2°) de mettre à la charge de la société d'études et de travaux d'étanchéité une somme de 4 000 euros sur le fondement de l'article L. 761-1 du code de justice administrative.

Il soutient que :

- le jugement attaqué est irrégulier en ce qu'il a été rendu en méconnaissance du principe du contradictoire, faute pour le tribunal d'avoir mis en cause le service compétent du ministère de l'économie ;

- la demande de la société d'études et de travaux d'étanchéité est irrecevable en ce qu'elle ne justifie pas de la réception de sa réclamation par le maître d'œuvre et le représentant du pouvoir adjudicateur dans le délai de trente jours prévu par l'article 50.1.1. du CCAG Travaux ;

- la décision de résiliation du marché est fondée ;

- la société d'études et de travaux d'étanchéité étant responsable du retard du chantier à hauteur de 135 jours, c'est à bon droit que des pénalités lui ont été infligées à ce titre pour un montant de 5 122,43 euros ;

- c'est à bon droit que des pénalités lui ont infligées à hauteur de 75 500 euros du fait du retard de 151 jours, à la date de résiliation du marché, dans la remise du dossier des ouvrages exécutés ;

- c'est à bon droit que des pénalités lui ont été infligées en raison du retard de

135 jours, à la date de résiliation du marché, dans l'enlèvement des matériels et matériaux du chantier, soit un montant de 67 500 euros seulement ;

- la société d'études et de travaux d'étanchéité ne justifie pas de la réalisation des travaux supplémentaires allégués, lesquels, en tout état de cause, lui incombaient au regard du cahier des clauses techniques particulières du marché ;

- elle ne justifie ni des fautes qui auraient été commises par le maître d'ouvrage et seraient à l'origine de l'allongement de la durée du chantier, ni du préjudice qu'elle prétend avoir subi.

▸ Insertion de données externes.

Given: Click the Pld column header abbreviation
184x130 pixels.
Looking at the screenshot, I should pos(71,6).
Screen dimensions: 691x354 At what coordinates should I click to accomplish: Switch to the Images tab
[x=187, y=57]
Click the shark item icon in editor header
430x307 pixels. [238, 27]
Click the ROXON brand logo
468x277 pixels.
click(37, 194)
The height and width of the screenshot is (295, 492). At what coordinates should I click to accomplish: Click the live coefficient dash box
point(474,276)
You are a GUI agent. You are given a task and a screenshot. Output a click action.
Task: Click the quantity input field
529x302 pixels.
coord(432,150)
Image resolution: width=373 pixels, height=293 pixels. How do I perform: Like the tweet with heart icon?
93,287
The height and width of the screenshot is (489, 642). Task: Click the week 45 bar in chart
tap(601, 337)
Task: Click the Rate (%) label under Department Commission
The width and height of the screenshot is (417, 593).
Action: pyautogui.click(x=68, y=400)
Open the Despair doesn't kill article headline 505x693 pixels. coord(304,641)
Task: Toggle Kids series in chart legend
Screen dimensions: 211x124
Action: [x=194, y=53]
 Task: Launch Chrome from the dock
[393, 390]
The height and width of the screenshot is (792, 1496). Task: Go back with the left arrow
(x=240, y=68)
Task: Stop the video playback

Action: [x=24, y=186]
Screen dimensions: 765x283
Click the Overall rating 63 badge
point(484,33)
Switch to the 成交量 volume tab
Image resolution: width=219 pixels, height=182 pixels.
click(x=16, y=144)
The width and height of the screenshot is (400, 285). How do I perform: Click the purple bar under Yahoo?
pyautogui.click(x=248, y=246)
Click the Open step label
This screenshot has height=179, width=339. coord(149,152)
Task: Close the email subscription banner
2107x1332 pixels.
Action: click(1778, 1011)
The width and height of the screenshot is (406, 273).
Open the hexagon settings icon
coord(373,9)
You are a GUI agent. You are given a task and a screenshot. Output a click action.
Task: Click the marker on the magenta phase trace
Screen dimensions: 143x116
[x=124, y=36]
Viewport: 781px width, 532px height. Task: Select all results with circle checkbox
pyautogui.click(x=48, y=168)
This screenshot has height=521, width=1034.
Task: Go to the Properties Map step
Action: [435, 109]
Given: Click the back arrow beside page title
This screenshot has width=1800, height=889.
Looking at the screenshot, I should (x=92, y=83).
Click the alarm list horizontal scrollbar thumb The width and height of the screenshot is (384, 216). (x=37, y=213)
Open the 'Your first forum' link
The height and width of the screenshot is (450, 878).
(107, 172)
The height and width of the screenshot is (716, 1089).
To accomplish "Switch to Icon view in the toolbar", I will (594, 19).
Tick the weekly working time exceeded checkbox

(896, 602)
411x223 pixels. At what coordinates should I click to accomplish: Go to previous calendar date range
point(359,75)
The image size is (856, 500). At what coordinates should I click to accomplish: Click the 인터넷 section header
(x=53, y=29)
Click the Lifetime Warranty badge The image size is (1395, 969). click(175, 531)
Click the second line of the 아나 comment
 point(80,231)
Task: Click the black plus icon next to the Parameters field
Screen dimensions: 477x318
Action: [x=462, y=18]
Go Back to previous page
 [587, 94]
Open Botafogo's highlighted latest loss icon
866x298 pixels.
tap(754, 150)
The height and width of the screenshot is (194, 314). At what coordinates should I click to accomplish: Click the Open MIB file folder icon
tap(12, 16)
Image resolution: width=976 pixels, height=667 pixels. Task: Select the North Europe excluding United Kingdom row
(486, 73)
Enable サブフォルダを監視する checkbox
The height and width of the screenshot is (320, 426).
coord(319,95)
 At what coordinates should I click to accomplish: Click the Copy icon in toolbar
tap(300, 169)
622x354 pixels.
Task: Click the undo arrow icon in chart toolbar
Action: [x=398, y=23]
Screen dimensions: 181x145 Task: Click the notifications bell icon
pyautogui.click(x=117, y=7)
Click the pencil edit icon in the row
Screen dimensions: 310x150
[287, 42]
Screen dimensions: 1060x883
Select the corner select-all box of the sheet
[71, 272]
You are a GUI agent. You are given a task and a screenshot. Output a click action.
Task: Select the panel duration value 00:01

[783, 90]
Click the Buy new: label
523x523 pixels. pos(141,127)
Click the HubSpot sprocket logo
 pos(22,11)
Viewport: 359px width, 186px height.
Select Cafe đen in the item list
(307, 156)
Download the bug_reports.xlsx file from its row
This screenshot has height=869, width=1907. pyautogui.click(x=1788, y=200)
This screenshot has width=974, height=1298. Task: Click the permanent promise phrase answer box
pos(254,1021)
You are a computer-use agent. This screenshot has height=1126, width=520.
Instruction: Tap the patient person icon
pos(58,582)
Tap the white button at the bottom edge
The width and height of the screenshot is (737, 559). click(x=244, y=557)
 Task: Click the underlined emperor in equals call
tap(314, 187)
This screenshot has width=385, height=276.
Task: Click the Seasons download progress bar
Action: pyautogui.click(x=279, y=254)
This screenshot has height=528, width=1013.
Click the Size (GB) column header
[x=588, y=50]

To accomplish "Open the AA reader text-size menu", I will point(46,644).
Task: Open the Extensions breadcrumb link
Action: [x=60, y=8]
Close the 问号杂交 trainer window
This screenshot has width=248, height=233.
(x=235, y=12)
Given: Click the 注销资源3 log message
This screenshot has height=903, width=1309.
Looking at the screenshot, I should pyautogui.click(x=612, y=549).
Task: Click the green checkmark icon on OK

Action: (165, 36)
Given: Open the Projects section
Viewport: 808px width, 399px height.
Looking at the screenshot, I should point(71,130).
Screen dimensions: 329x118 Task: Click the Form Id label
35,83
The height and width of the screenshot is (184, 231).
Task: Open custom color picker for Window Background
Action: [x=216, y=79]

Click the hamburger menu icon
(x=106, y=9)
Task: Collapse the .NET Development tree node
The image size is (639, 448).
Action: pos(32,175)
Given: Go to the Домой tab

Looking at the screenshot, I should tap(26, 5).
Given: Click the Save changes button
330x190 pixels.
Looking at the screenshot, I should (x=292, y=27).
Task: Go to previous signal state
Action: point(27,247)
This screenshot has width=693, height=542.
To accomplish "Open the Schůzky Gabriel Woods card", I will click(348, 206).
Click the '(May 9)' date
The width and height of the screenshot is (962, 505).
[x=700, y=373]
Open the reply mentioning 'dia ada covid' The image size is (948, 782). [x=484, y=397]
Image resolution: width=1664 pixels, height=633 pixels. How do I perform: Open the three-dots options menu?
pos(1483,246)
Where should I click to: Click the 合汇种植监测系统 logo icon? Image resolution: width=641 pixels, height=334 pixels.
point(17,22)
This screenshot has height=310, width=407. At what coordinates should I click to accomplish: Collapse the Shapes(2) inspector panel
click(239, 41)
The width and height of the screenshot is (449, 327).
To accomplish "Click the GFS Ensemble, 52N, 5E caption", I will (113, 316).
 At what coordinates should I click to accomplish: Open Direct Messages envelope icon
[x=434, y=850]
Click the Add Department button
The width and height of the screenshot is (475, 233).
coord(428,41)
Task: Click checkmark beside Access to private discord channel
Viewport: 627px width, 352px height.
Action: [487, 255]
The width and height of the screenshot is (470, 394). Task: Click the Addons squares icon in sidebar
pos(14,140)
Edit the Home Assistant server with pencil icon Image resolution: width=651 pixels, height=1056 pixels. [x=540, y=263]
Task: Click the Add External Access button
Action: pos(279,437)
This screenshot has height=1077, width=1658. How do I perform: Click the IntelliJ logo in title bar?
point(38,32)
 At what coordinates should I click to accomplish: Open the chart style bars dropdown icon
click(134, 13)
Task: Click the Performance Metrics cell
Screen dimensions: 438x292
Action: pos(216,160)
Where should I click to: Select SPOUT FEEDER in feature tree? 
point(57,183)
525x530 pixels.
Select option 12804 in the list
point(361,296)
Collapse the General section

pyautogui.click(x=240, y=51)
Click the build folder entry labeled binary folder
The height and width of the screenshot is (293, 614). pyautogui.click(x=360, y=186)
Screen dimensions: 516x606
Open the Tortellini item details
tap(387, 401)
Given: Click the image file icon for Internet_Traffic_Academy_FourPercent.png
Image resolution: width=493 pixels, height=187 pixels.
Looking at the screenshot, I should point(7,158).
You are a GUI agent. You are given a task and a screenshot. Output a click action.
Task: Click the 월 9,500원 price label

Par des mémoires en défense enregistrés les 8 juillet et 29 août 2024, la société d'études et de travaux d'étanchéité, représentée par la SCP Billebeau-Marinacce, conclut au rejet de la requête, à la condamnation de l'Etat à lui verser la somme de 55 628,40 euros et à ce que soit mise à la charge de l'Etat une somme de 4 500 euros sur le fondement de l'article

L. 761-1 du code de justice administrative.

Elle soutient que :

- le jugement attaqué a été régulièrement adressé au ministre de l'économie et des finances ;

- sa réclamation a été adressée au maître d'œuvre et au maître d'ouvrage dans les délais requis ;

- la demande d'application de pénalités est nouvelle en appel ;

- aucune pénalité ne pouvait lui être infligée au titre du retard dans l'exécution des travaux dès lors qu'aucun calendrier détaillé recalé ne lui a été notifié malgré la prolongation du délai du chantier ;

- aucune pénalité ne pouvait lui être infligée au titre du retard dans la remise du dossier d'exécution des ouvrages dès lors qu'aucun calendrier détaillé recalé ne lui a été notifié, qu'elle a de toute façon transmis ce dossier et que le maître d'ouvrage ne peut sans contradiction prétendre qu'elle n'a pas achevé les travaux et lui demander de produire le dossier des ouvrages exécutés ;

- aucune pénalité ne peut lui être infligée au titre du repliement des installations de chantier et de la remise en état des lieux dès lors qu'elle n'avait aucune installation sur le chantier ;

- la pénalité intitulée " passage en pénalité définitive de la retenue de la situation 2 " ne peut lui être infligée dès lors qu'aucun calendrier détaillé recalé ne lui a été notifié ;

- ses factures d'intervention pour la recherche d'une fuite d'un montant de

2 042,40 euros et pour son intervention de 2019 pour un montant de 2 646 euros n'ont pas été réglées ;

- la prolongation du délai d'exécution des travaux résulte de fautes du maître d'ouvrage en ce qui lui a causé un préjudice de 13 440 euros en raison de la mobilisation d'un conducteur de travaux pendant deux ans et de 37 500 euros en raison de la mobilisation de trois hommes pendant cinquante jours.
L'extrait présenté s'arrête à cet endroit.